Tuning by optimization
We will attempt to optimize the dynamics and measurement noise covariance matrices and the modegain
parameter. We code this up in two functions, one that takes the parameter vector and returns an IMM
filter, and one that calculates the loss given the filter. We will optimize the log-likelihood of the data given the filter.
params = [log10.(diag(R1)); log10(1); log10(10)]
function get_opt_kf(p)
T = eltype(p)
R1i = Diagonal(SVector{4}(exp10.(p[1:4])))
R2i = SMatrix{2,2}(exp10(p[5])*R2)
d0i = MvNormal(SVector{4, T}(T.(d0.μ)), SMatrix{4,4}(T.(d0.Σ)))
modegain = 5+exp10(p[6])
Pi = SMatrix{2,2, Float64,4}(P)
# sigmoid(x) = 1/(1+exp(-x))
# switch_prob = sigmoid(p[7])
# Pi = [1-switch_prob switch_prob; 0 1]
kffalse = UnscentedKalmanFilter{false,false,true,false}((x,u,p,t,w)->dynamics(x,u,p,t,w,false), measurement, R1i, R2i, d0i; ny, nu=0)
kftrue = UnscentedKalmanFilter{false,false,true,false}((x,u,p,t,w)->dynamics(x,u,p,t,w,true), measurement, R1i, R2i, d0i; ny, nu=0)
IMM([kffalse, kftrue], Pi, T.(μ), p=modegain)
end
function cost(pars)
try
imm = get_opt_kf(pars)
ll = loglik(imm, u, y, interact=true) - 1/2*logdet(imm.models[1].R1)
return -ll
catch e
# rethrow()
return eltype(pars)(Inf)
end
end
using Optim
Random.seed!(0)
res = Optim.optimize(
cost,
params,
ParticleSwarm(),
Optim.Options(
show_trace = true,
show_every = 5,
iterations = 200,
# x_tol = 1e-7,
),
autodiff = :forward,
)
imm = get_opt_kf(res.minimizer)
sol = forward_trajectory(imm, u, y)
plot(sol.extra', title="Mode (optimized filter)")
If it went well, the filter should be in mode 1 (the false
mode) from the start until just before 200 time steps, at which point it should switch to model 2 (true
).
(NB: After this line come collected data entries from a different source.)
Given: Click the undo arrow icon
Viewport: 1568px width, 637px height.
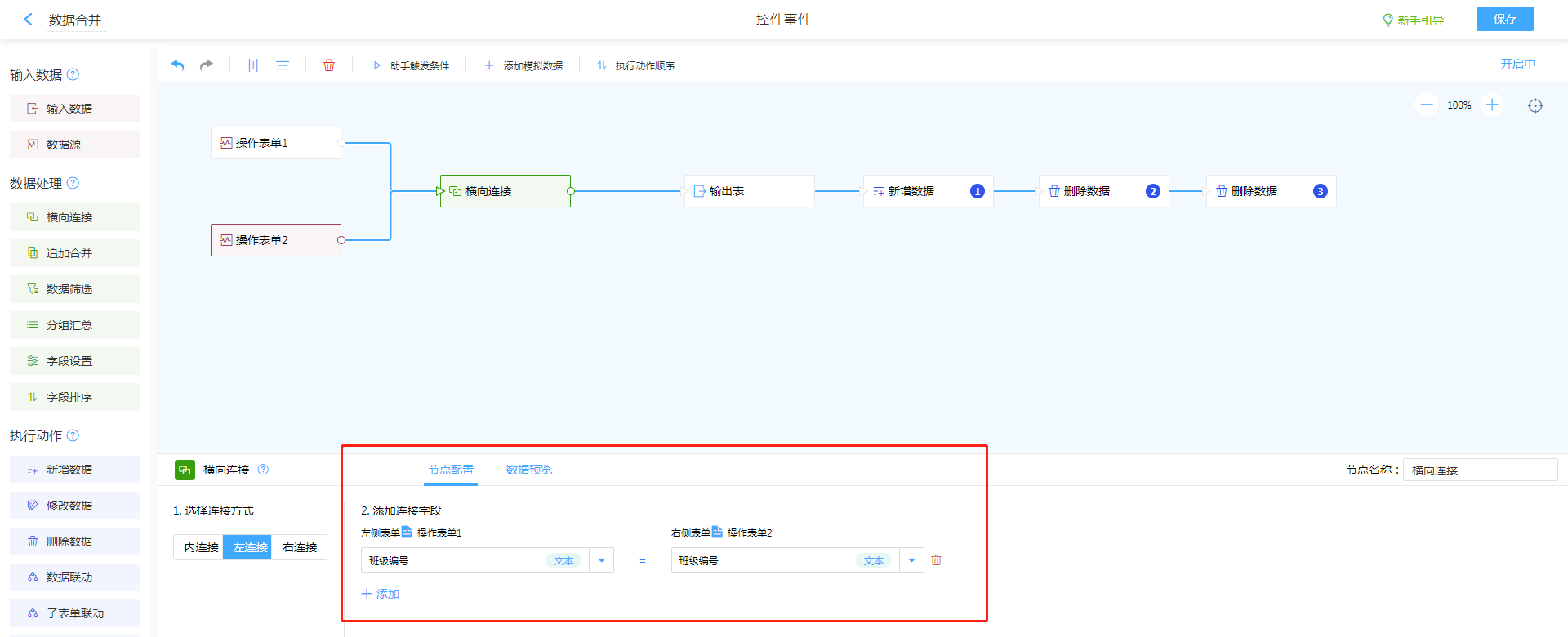Looking at the screenshot, I should pyautogui.click(x=177, y=65).
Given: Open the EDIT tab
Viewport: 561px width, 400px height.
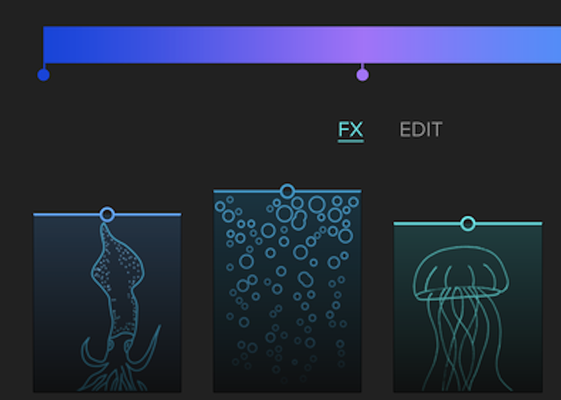Looking at the screenshot, I should [x=421, y=130].
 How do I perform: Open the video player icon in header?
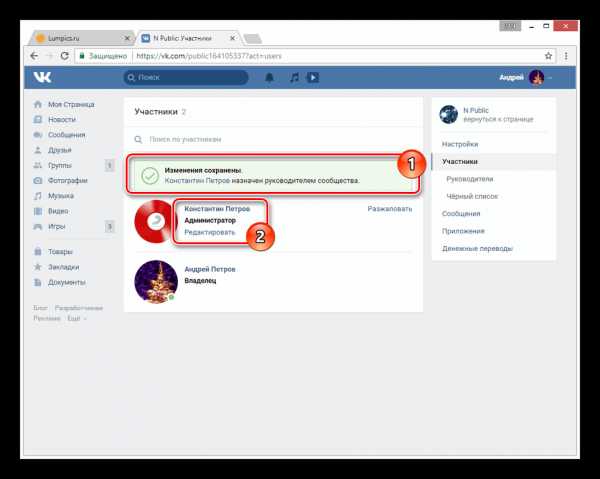313,78
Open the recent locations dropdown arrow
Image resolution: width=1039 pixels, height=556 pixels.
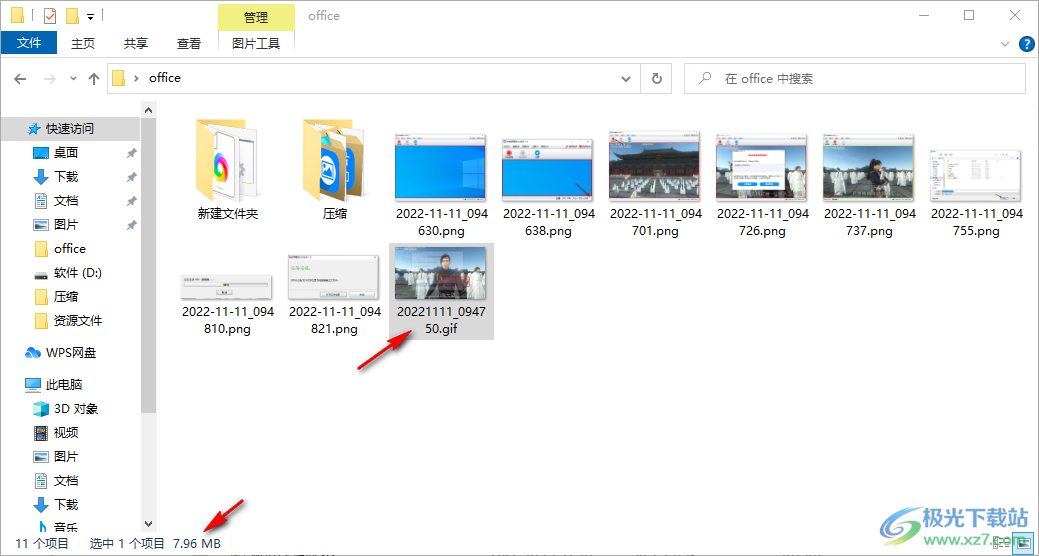click(73, 78)
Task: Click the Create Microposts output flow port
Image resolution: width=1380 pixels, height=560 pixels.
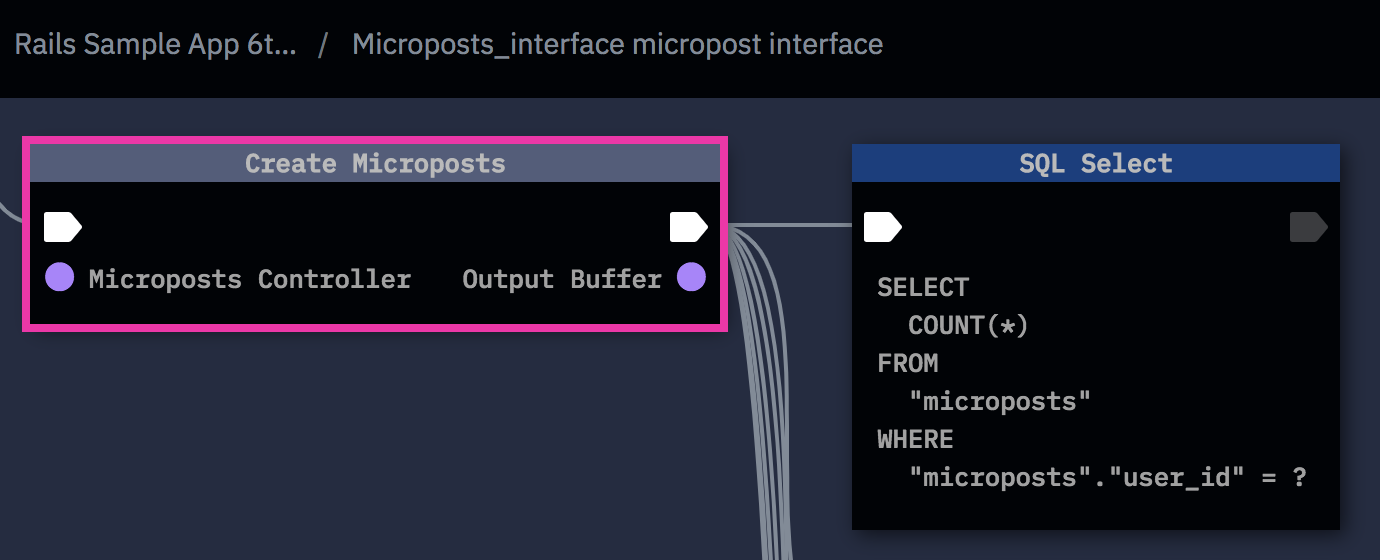Action: (688, 228)
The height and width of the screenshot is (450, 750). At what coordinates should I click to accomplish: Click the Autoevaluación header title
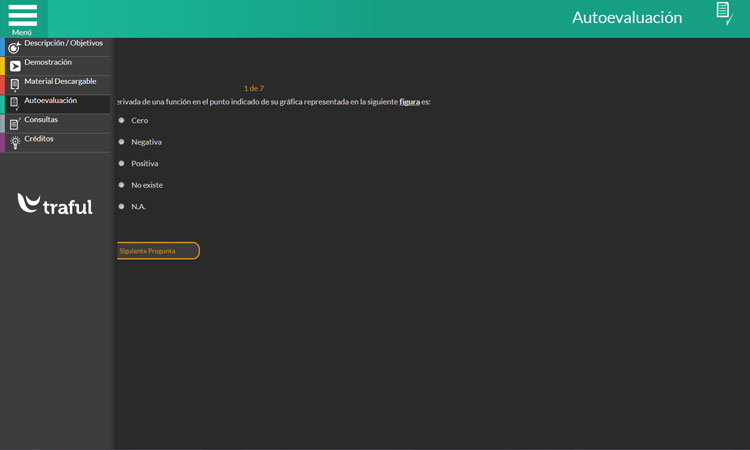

This method of detecting the mode switch of the beetle appears to be somewhat less robust than the particle filter, but is significantly cheaper computationally.
The IMM filter does not stick in mode 2 perpetually after having reached it since it never actually becomes fully confident that mode 2 has been reached, but detecting the first switch is sufficient to know that the switch has occurred.